De'shar slid into the second cramped seat. After all this time of waiting, thoughts alternated between Corran Horn's vague mission and the boredom resultant. Now, finally--engine whines at the edges of her hearing. She could feel her ears swivel.

"No gunner?" Kell exclaimed.

Paqs responded as the first ships flashed across the relative horizon; raindrop shaped insectoids with double, flat wings. "I fly alone, Forceworker."

Kell's eyes narrowed, and then any resentment she felt or any care De'shar had for the bickering was wiped away in the thrill of true, indescribable danger gripping the small space as Patra banked the Orion in an angle that let laserfire skitter overhead. A bug fighter rumbled out from above the viewport and Patra clicked at it, lined up reticles and fired. The bug jinxed, showered sparks from a port wing and sped away. Patra cursed in Basic this time. The ship flipped around and there were a pair of the little craft that split right and left and poured in lasers; Patra dove, and they twisted away, dodged their own fire and flipped back onto Patra's tail. De'shar felt the G's catch in her lungs.
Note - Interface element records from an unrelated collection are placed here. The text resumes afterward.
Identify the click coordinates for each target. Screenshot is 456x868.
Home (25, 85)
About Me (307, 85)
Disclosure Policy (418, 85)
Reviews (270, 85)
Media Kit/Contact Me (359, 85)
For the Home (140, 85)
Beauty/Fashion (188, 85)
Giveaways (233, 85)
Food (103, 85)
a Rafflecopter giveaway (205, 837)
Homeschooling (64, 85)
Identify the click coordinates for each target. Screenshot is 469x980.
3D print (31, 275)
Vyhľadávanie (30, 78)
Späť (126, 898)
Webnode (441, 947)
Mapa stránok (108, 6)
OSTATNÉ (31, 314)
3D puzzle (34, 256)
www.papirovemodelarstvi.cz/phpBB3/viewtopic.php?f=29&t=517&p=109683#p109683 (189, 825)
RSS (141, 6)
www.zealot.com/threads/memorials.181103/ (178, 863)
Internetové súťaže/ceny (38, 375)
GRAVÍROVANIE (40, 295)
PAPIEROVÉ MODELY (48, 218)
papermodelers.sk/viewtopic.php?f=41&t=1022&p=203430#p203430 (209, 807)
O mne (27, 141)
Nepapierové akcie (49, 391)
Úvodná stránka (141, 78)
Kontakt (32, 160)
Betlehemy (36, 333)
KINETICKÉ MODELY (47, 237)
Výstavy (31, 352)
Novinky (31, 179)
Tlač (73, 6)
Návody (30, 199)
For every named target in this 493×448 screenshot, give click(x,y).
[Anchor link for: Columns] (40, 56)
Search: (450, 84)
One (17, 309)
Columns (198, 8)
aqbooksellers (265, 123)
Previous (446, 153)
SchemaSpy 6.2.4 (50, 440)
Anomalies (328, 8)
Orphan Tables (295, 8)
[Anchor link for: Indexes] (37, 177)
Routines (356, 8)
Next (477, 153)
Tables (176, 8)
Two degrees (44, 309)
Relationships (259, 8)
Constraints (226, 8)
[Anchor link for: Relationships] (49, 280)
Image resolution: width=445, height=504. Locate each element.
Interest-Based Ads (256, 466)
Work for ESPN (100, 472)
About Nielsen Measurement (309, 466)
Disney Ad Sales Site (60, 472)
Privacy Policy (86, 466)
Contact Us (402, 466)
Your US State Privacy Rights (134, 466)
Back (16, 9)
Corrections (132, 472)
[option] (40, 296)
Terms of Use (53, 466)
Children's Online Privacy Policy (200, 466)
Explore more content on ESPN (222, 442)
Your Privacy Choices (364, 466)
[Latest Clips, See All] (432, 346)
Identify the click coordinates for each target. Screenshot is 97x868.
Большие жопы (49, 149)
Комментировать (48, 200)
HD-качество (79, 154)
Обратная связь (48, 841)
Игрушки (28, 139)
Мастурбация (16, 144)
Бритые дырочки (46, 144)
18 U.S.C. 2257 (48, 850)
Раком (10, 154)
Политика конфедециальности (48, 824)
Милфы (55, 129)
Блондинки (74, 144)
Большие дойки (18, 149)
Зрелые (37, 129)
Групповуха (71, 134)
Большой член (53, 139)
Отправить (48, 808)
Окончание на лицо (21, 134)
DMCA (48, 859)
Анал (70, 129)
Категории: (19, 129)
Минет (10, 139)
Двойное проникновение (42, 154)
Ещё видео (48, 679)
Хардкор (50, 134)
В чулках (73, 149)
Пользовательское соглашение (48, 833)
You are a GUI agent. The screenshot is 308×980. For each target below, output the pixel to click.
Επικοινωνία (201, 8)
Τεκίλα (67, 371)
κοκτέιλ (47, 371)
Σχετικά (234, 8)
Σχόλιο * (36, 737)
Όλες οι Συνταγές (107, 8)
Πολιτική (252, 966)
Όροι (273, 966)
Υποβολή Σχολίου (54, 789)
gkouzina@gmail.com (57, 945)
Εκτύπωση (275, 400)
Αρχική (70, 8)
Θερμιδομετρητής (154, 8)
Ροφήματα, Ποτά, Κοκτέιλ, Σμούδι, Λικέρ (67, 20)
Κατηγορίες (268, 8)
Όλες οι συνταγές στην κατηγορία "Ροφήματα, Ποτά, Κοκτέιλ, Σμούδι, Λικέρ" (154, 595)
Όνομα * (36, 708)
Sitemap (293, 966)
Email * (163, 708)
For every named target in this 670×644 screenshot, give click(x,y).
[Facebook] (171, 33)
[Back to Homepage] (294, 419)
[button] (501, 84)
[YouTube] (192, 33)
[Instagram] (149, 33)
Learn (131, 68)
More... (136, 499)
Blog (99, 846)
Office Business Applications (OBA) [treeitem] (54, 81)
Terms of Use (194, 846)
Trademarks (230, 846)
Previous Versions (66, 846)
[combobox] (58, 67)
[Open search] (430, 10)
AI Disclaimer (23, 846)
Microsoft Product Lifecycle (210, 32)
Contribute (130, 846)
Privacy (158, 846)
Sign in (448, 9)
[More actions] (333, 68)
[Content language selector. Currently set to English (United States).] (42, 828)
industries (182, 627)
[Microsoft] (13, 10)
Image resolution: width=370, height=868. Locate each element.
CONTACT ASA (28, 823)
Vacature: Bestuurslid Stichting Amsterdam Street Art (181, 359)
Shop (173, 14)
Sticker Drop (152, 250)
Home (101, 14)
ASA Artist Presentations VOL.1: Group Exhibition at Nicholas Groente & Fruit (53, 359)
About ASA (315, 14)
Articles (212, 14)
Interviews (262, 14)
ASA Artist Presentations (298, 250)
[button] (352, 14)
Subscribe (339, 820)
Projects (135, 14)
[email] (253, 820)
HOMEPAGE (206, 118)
"Fast..." Patra muttered, the installation swinging beneath them.

"There," Kell spoke and pointed. Over their heads to the right a bug ship angled down and Patra swung around in his webbing and threw a missile at it. It missed the body, took a wing strut off, and the bug and the missile both slammed into the station. Kell's teeth showed for a second.

"They're Force users." She realized. "Give De'shar the controls."

"What?" They said together.

"We'll never out-fly the Force unless this works." Her voice was deadly serious.

Patra, driven by superstition and self honesty, was already jumping from his web. De'shar followed Kell's gesture toward the center console. Kell looked at the setup, tipped her head and scrambled onto the hanging net in a crouch, her footclaws curling over the front of her sandals and gripping the holes in the ropes. De'shar thought she would look more natural sitting in a tree, waiting to drop down on something. Patra stood in front of the console to the right of her; the weapon array.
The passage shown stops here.